La majorité est de nouveau dans tous ses états. Elle est, pour ainsi dire, littéralement divisée à cause de la langue amazighe. Ce qui n’est pas nouveau d’ailleurs. Mais cette fois, et sans vraiment le vouloir, c’est le PAM qui vient de semer la zizanie au sein de la coalition gouvernementale. Un amendement à l’article 57 du projet de loi 47.17 portant statut de Bank Al-Maghrib, proposé par ce parti et adopté à la Chambre des conseillers, est à l’origine de cette nouvelle divergence de positions à l’intérieur de la majorité.
L’amendement en question, qui prévoit l’introduction de la langue amazighe sur les billets de banque et sur les pièces de monnaie, a été rejeté en commission à la première Chambre à l’occasion de l’examen de ce projet de loi en deuxième lecture. En effet, sur instigation du PJD, les groupes de la majorité, en plus de l’Istiqlal, ont tous voté contre cet amendement, rappelle le quotidien Al Ahdath Al Maghribia dans sa livraison du week-end des 25 et 26 mai. Sauf qu’après coup, le RNI décide de se rétracter. Son président, Aziz Akhannouch, est intervenu personnellement pour rectifier le tir, faisant exploser une nouvelle crise au sein de la majorité.
Quant au PJD et à l’Istiqlal, ils ont maintenu leur position, affirme le quotidien. Ils considèrent que le changement des billets de banque est un choix stratégique et qu’il faut attendre l’adoption du projet de loi organique relatif à la mise en œuvre du caractère officiel de la langue amazighe, actuellement bloqué en commission, pour prendre pareille décision. Le RNI, lui, ne l’entend pas de cette oreille. Le groupe parlementaire RNI-UC estime que le blocage du projet de loi organique ne devrait pas empêcher une initiative qui pourrait favoriser l’amazigh et œuvrer pour la concrétisation dans les faits de son officialisation, souligne Al Ahdath Al Maghribia, citant un communiqué du groupe.
Ce faisant, le groupe formé de deux partis, le RNI et l’UC, ne mentionne cependant pas de quelconque intervention de la direction du parti dans ce changement de position, précise le journal. Il laisse ainsi entendre que sa décision de recourir aux articles 192 et 197 du règlement intérieur de la Chambre a été prise en tenant compte des orientations politiques générales des deux partis.

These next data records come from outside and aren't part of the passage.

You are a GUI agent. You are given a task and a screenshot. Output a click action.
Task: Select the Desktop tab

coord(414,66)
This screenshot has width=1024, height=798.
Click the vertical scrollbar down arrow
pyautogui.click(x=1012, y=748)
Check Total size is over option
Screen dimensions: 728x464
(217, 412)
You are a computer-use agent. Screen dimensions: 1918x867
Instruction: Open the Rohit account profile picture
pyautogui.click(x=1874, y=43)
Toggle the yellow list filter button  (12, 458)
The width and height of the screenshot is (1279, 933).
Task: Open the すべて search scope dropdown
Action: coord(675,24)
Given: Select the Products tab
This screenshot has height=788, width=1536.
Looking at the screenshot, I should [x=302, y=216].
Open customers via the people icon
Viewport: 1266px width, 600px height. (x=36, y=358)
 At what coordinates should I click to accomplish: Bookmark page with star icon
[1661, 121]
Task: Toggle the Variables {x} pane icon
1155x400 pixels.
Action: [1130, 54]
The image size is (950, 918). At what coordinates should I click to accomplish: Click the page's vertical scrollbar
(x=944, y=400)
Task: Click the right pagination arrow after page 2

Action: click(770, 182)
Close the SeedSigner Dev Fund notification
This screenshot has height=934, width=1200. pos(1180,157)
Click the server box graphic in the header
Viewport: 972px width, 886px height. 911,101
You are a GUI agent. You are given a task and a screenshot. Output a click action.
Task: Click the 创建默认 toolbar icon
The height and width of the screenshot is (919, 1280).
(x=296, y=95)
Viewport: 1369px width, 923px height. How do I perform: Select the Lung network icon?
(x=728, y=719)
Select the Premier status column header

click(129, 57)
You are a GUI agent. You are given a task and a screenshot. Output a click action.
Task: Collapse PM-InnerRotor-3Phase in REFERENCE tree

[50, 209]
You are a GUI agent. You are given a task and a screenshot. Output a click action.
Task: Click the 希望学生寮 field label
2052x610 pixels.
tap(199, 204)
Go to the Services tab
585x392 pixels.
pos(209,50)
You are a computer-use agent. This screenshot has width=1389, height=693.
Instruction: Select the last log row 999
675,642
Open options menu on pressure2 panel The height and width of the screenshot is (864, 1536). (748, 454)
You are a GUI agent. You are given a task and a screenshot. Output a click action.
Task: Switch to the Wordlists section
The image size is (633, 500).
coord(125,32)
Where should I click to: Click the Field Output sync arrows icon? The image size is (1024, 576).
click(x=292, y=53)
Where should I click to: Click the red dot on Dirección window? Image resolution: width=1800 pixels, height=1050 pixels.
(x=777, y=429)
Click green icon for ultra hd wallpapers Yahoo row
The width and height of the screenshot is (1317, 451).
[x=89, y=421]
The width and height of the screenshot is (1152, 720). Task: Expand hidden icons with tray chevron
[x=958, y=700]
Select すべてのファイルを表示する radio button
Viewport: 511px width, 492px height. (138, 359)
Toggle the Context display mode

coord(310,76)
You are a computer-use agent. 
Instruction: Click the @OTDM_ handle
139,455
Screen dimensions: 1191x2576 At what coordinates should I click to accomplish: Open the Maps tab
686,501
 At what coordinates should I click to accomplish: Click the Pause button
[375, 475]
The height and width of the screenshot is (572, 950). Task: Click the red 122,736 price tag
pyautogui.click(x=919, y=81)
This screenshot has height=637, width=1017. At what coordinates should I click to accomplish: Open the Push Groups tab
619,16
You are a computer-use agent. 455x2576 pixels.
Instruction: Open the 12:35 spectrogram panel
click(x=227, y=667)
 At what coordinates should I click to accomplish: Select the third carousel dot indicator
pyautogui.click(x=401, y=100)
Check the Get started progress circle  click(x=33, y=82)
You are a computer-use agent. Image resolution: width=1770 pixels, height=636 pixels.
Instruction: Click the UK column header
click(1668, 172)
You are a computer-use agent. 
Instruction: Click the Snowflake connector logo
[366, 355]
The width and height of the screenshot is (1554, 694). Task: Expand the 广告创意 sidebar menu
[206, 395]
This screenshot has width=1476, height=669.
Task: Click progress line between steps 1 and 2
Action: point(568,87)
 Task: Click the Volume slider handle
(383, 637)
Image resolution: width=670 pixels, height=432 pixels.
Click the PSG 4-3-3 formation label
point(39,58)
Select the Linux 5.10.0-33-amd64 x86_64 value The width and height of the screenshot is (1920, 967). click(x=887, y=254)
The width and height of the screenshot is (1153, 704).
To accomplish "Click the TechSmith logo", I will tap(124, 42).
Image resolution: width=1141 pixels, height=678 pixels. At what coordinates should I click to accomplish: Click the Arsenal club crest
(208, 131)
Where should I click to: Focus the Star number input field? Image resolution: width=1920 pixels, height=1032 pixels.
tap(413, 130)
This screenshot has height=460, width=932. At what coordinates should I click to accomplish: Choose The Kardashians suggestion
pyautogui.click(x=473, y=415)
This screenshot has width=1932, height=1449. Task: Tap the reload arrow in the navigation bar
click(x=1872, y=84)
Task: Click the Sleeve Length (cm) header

Concrètement, en faisait appel à ces deux articles, le groupe RNI-UC demande le reversement du projet de loi en commission, la commission des finances dans ce cas, pour un nouvel examen, suivi du vote de l’article 57 et donc de l’amendement proposé par le PAM et validé par la deuxième Chambre. Pour faire aboutir cette procédure, le RNI-UC a fait appel aux autres groupes de la majorité pour le soutenir.
Notons que l’USFP, dont le groupe parlementaire avait voté en faveur de cet amendement à la Chambre des conseillers avant que ses représentants à la première Chambre ne l’invalident, aurait déjà répondu présent. Pour ce qui est du PPS, relève Al Ahdath Al Maghribia, il a diffusé un communiqué affirmant que son unique représentant au sein de la commission n’était même pas présent au moment du vote. Pour ce qui est de l’Istiqlal, souligne le journal, le chef de son groupe parlementaire, Noureddine Moudiane, a soutenu qu’il refusait de réduire l’amazigh à ce qu’il considère comme «quelques lettres que 98% des Marocains n’arrivent même pas à déchiffrer, notamment sur les panneaux de signalisation, les devantures des administrations publiques et des établissements scolaires».
De son côté, le chef du groupe parlementaire du MP a relevé que son parti n’est pas contre l’introduction de l’amazigh sur les billets de banque, mais que pour ce faire, il serait judicieux d’attendre l’adoption de la loi organique relative à la mise en œuvre de son caractère officiel.